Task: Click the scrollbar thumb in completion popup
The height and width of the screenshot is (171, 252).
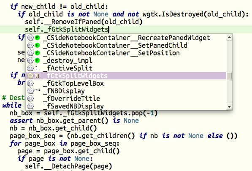Action: [229, 76]
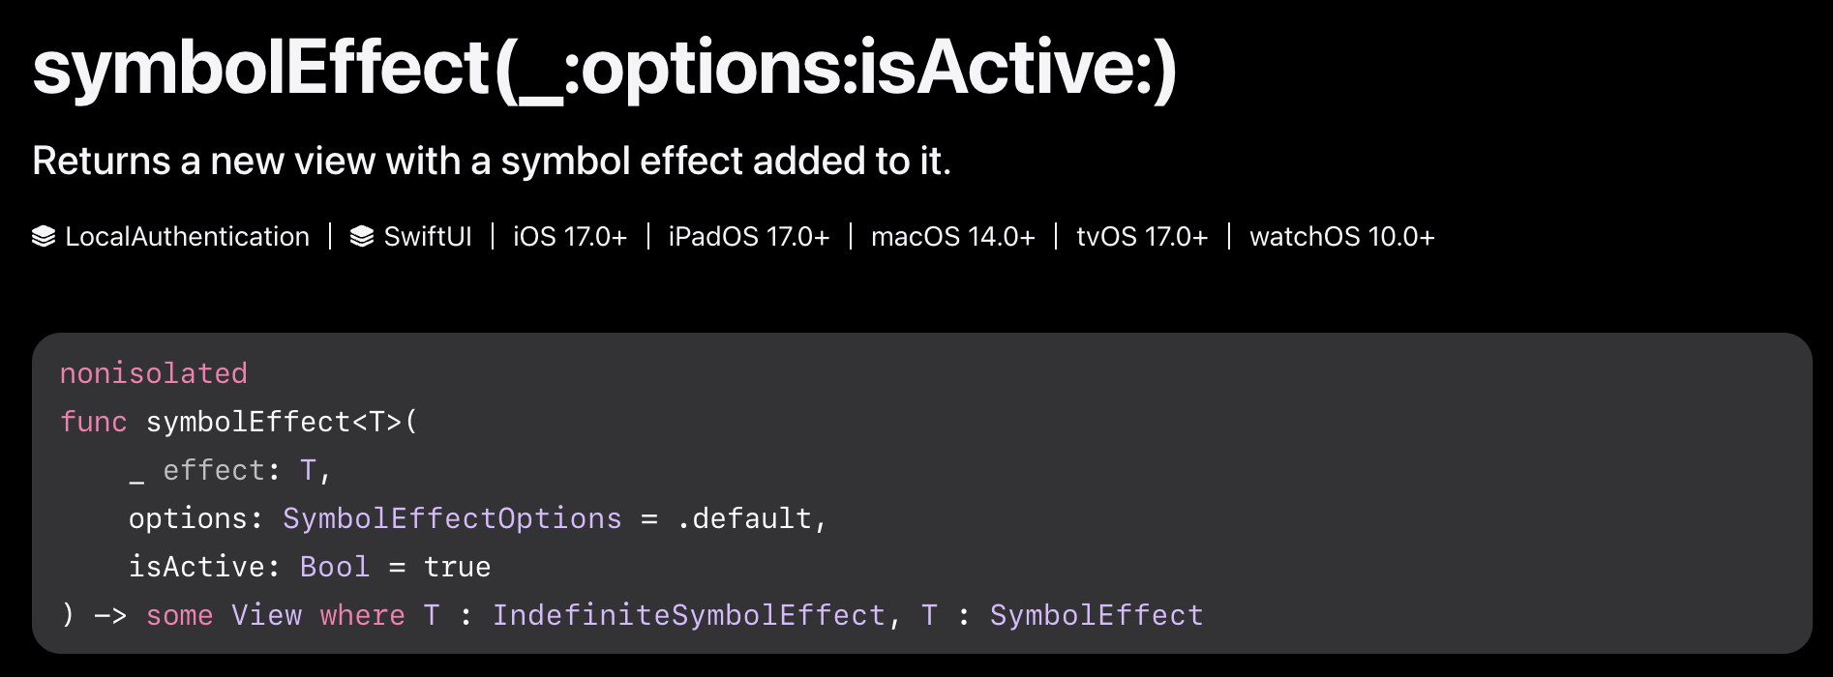Image resolution: width=1833 pixels, height=677 pixels.
Task: Open the SwiftUI framework label
Action: (x=428, y=237)
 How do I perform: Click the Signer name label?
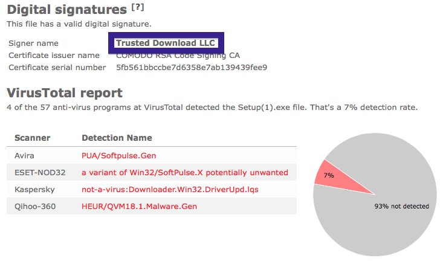point(33,44)
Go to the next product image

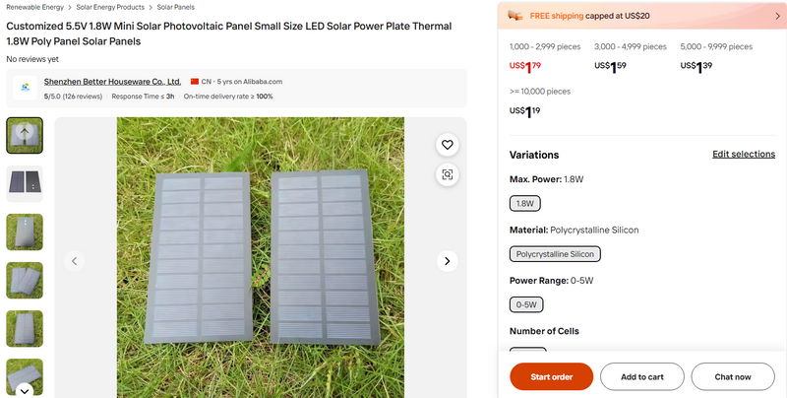pyautogui.click(x=447, y=261)
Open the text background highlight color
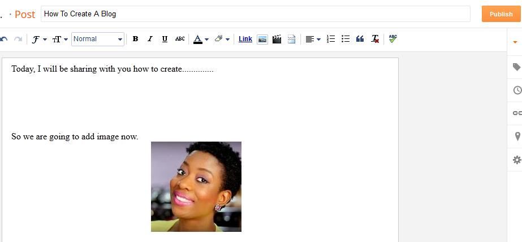Screen dimensions: 522x242 pyautogui.click(x=222, y=39)
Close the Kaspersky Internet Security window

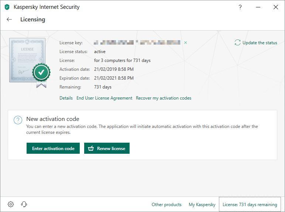[x=275, y=7]
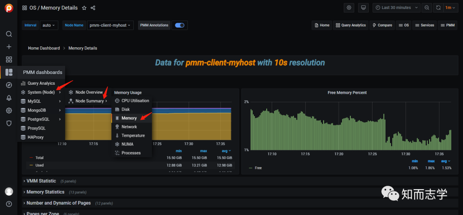Share the dashboard via share icon

pos(93,8)
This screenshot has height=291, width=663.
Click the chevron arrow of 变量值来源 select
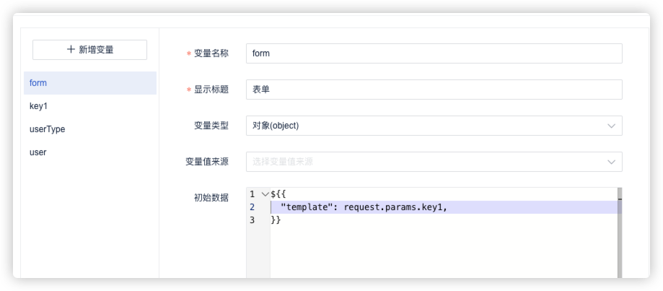pos(612,162)
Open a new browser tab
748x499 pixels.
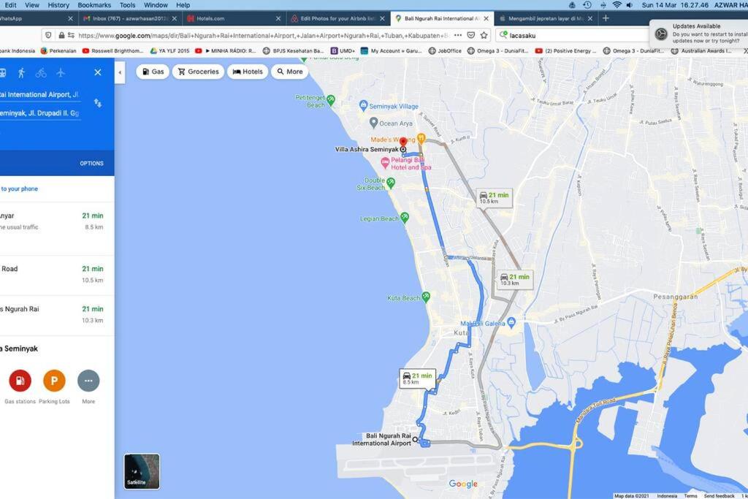[606, 18]
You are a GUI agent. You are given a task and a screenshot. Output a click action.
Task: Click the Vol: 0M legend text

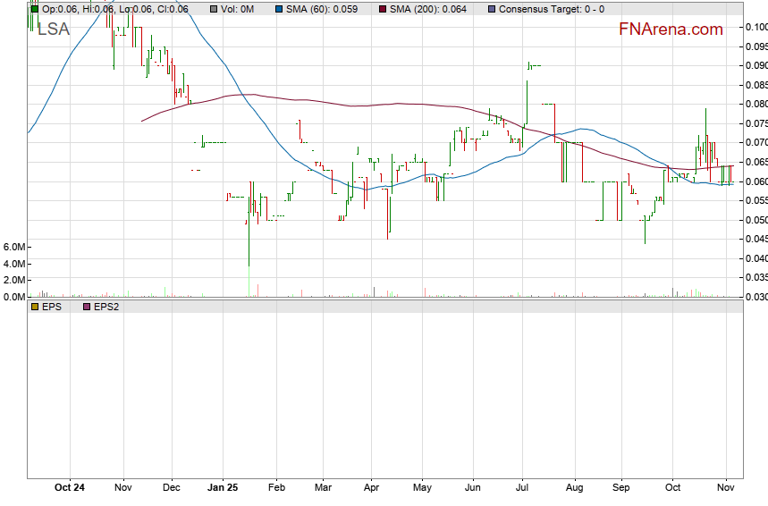(x=238, y=9)
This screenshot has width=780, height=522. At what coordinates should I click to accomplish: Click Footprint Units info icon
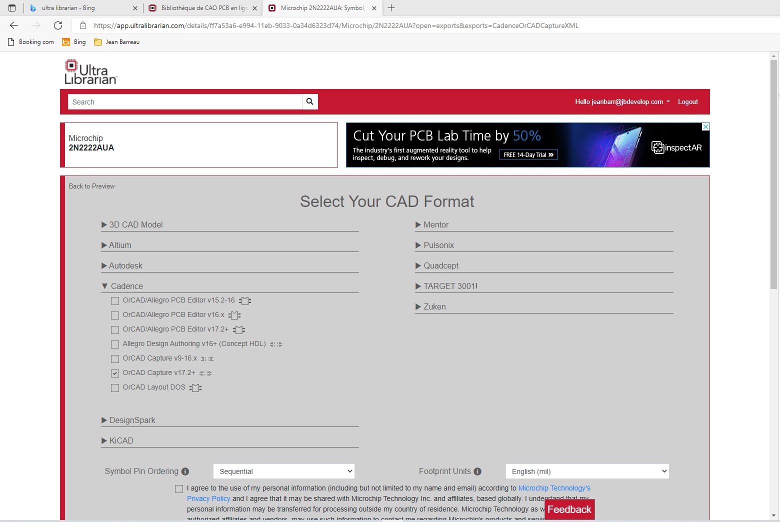click(x=478, y=472)
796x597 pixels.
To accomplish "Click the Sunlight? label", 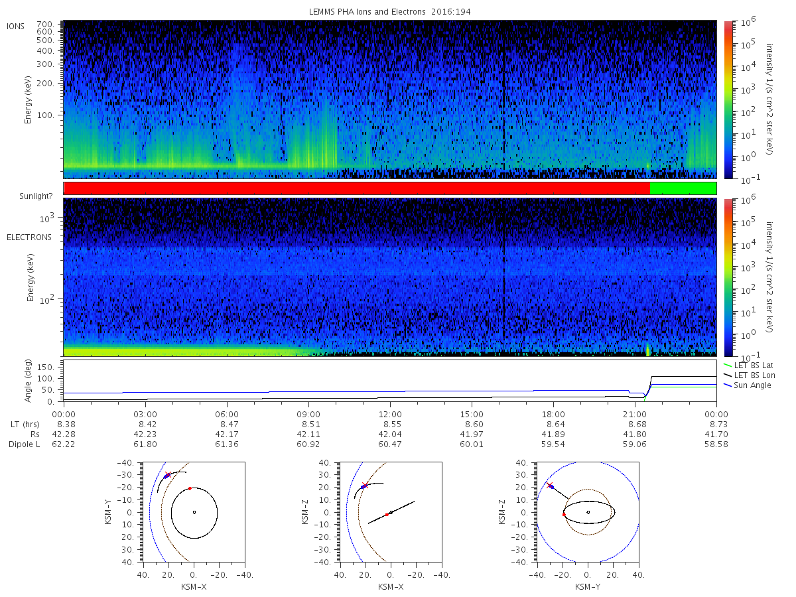I will pyautogui.click(x=33, y=197).
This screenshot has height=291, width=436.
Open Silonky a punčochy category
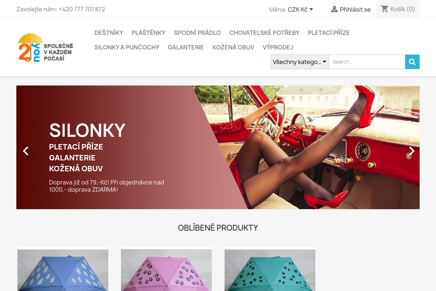tap(127, 47)
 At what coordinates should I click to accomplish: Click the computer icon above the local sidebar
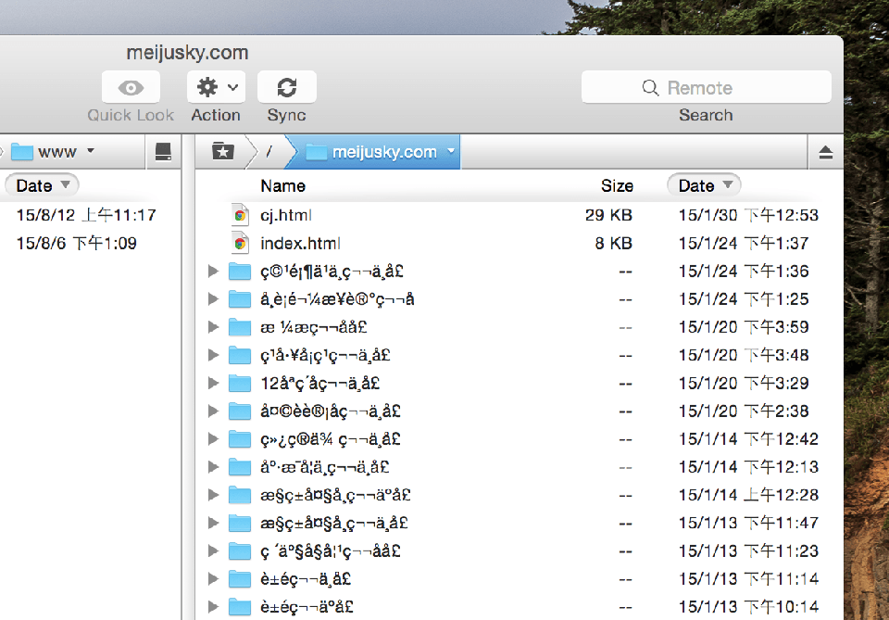pyautogui.click(x=164, y=150)
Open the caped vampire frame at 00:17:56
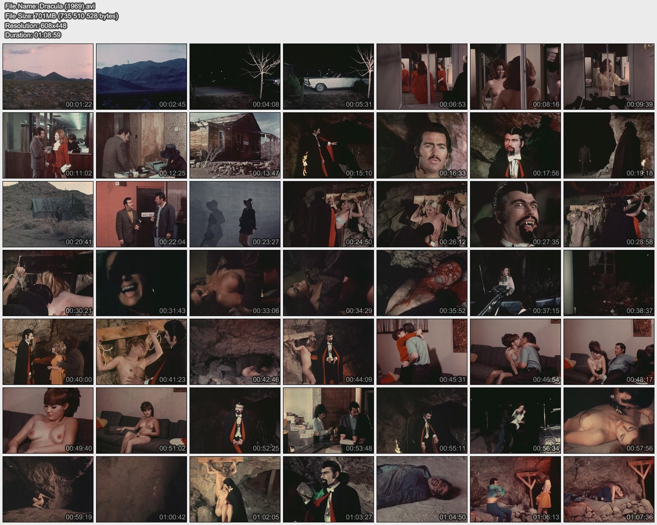This screenshot has width=657, height=525. (515, 145)
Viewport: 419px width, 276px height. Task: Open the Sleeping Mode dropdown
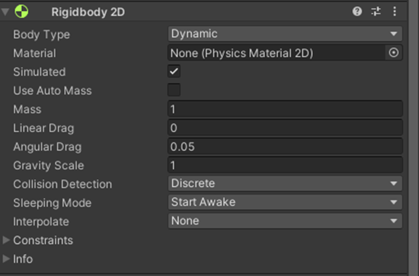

(Goal of the exercise) Your copy should begin at the line containing "This screenshot has height=291, width=436." and end at the last line of the data above, matching each line exactly and holding no pictures.

(Solution for this problem)
This screenshot has height=291, width=436.
Open Silonky a punčochy category
tap(127, 47)
 At what coordinates should I click to accomplish: Click the computer icon above the local sidebar
pyautogui.click(x=164, y=150)
Open the caped vampire frame at 00:17:56
This screenshot has width=657, height=525. (515, 145)
Viewport: 419px width, 276px height. Task: Open the Sleeping Mode dropdown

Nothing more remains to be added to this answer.